» **WORK REQUEST**:
Find the line containing "The height and width of the screenshot is (366, 868).", then print it and each following line through the end of the records, exactly and with nothing added; leave out any pictures.

▼▼▼

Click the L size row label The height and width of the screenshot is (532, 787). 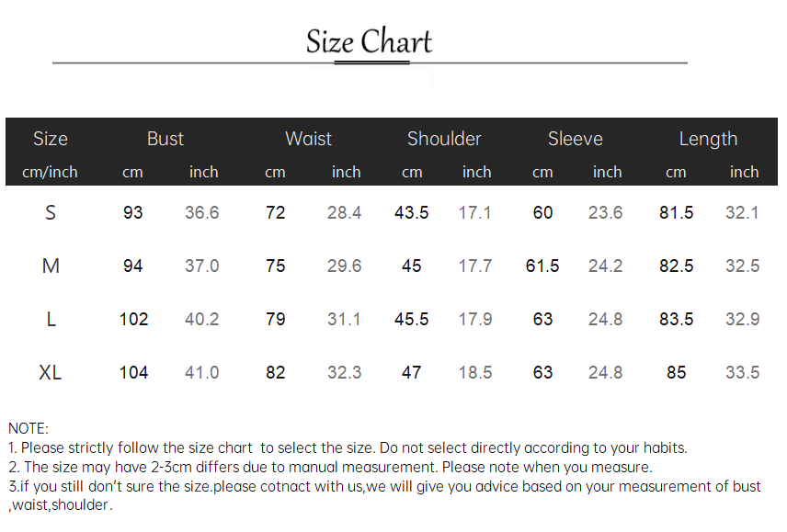51,319
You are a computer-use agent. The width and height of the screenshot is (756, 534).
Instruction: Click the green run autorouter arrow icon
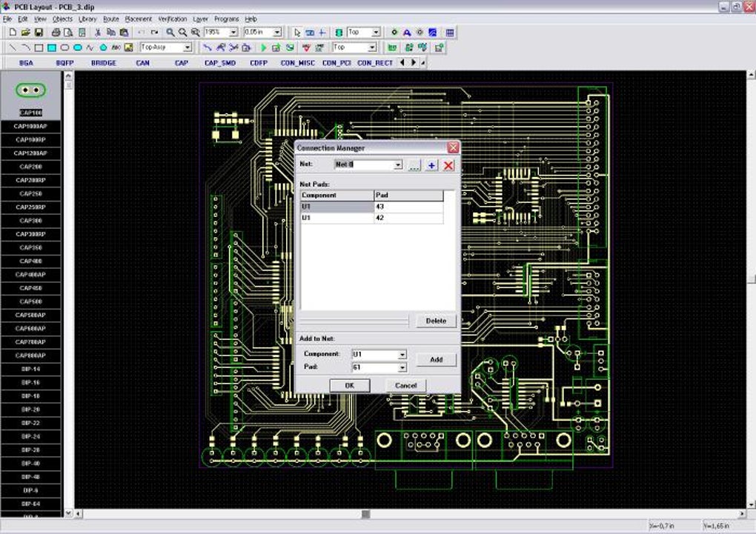[263, 47]
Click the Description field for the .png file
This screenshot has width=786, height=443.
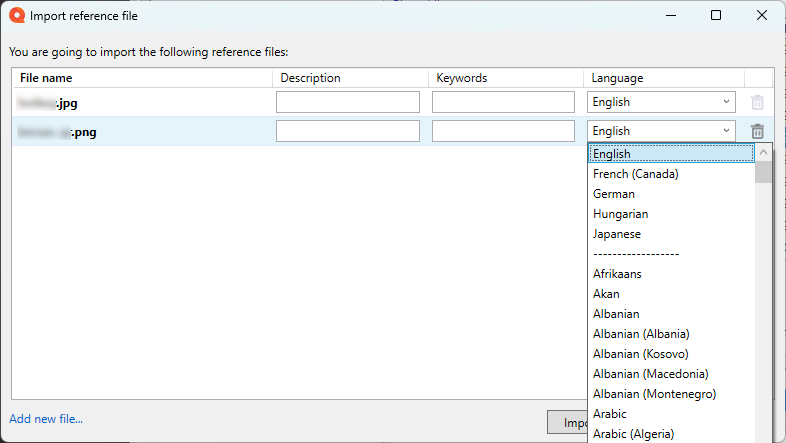point(347,131)
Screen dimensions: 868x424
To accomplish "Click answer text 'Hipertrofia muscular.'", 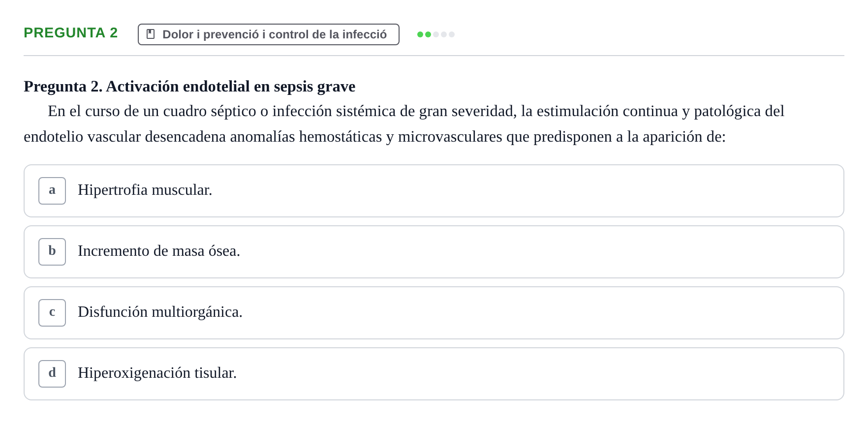I will click(145, 190).
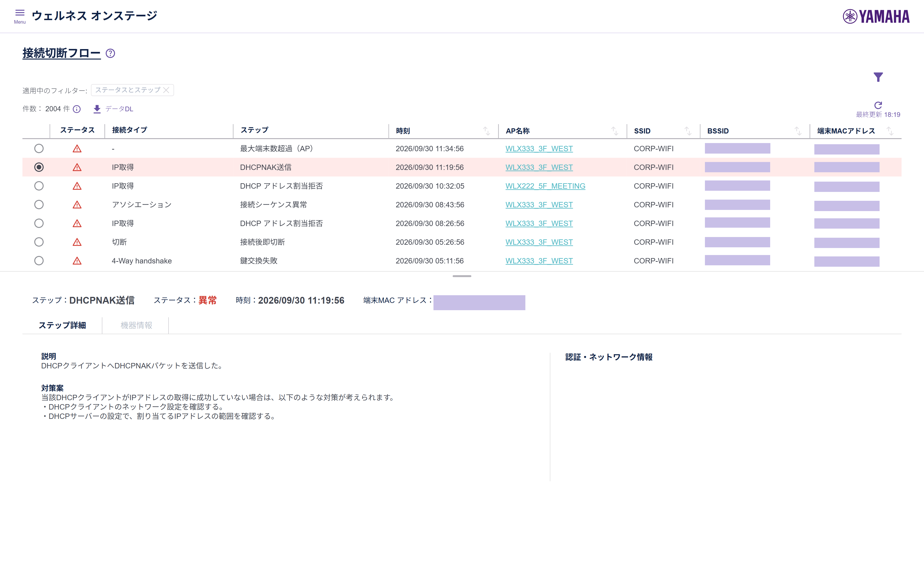Open the 接続切断フロー page title link

point(62,53)
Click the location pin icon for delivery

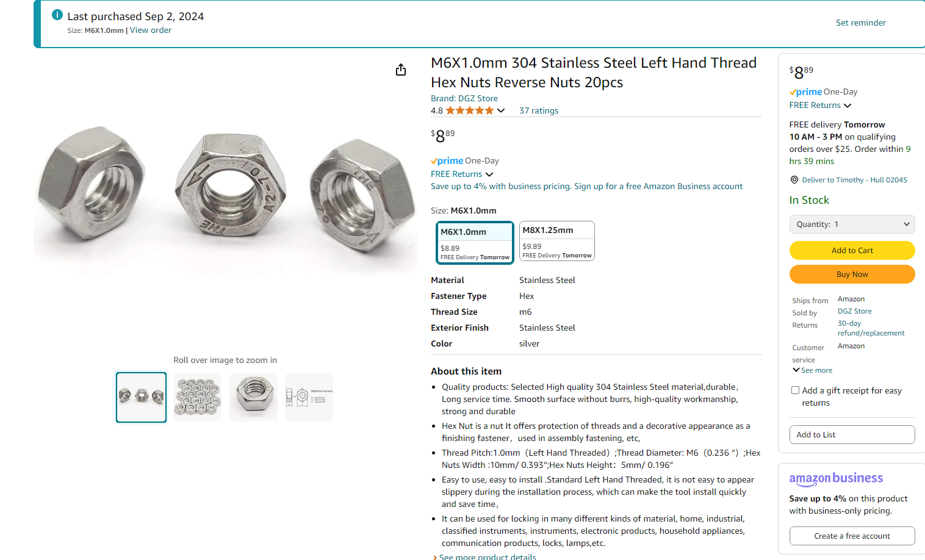pos(794,180)
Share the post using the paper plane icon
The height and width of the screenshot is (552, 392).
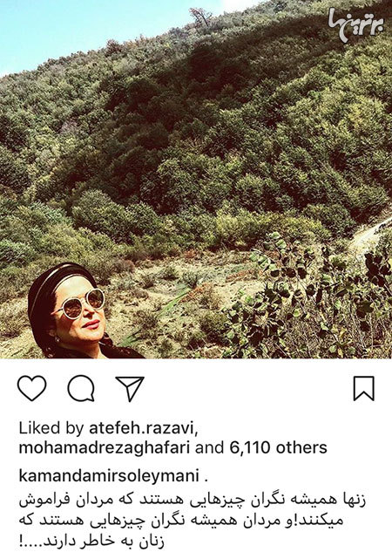click(x=130, y=388)
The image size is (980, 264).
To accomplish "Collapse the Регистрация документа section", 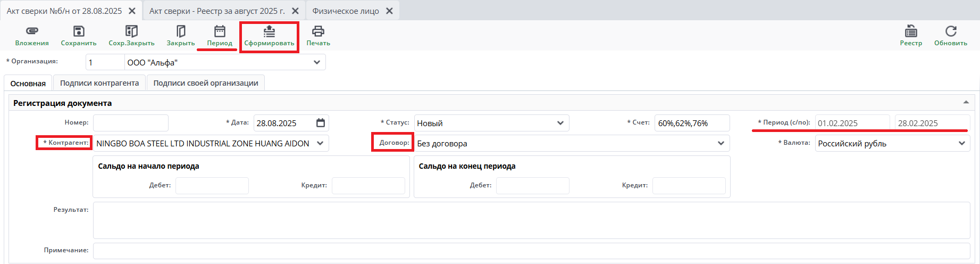I will 966,102.
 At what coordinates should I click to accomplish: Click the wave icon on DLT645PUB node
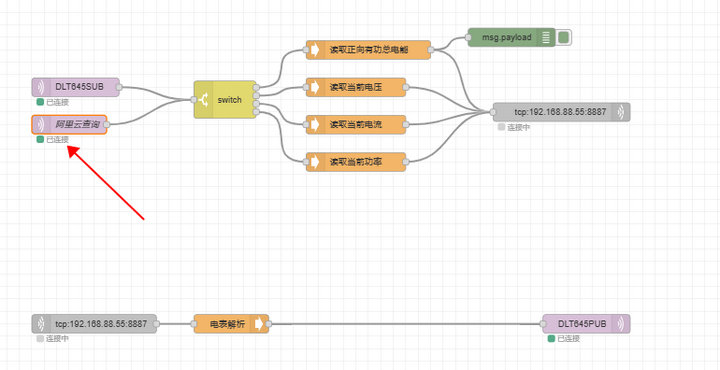622,324
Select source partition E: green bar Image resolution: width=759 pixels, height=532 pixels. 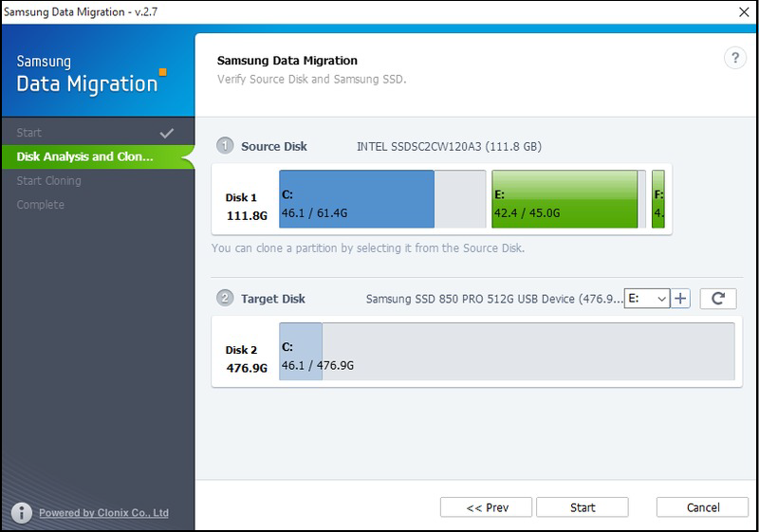[565, 200]
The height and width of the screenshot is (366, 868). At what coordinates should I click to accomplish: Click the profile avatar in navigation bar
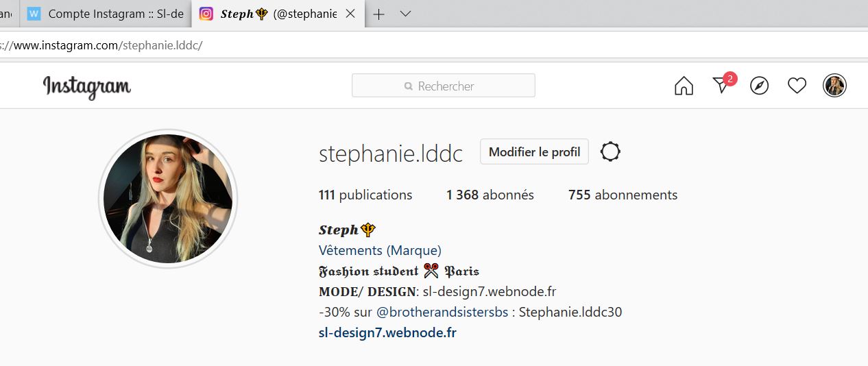[834, 86]
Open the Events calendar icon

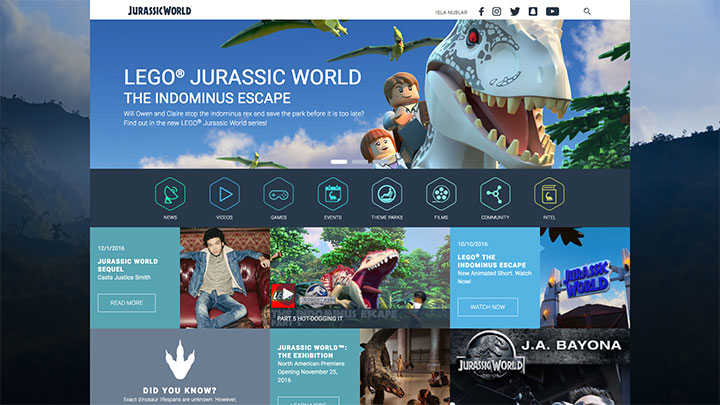[x=332, y=193]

▲▲▲

» **RESPONSE BOX**:
The height and width of the screenshot is (366, 868). At what coordinates should I click to accomplish: Click the profile avatar in navigation bar
[834, 86]
Open the Events calendar icon

[x=332, y=193]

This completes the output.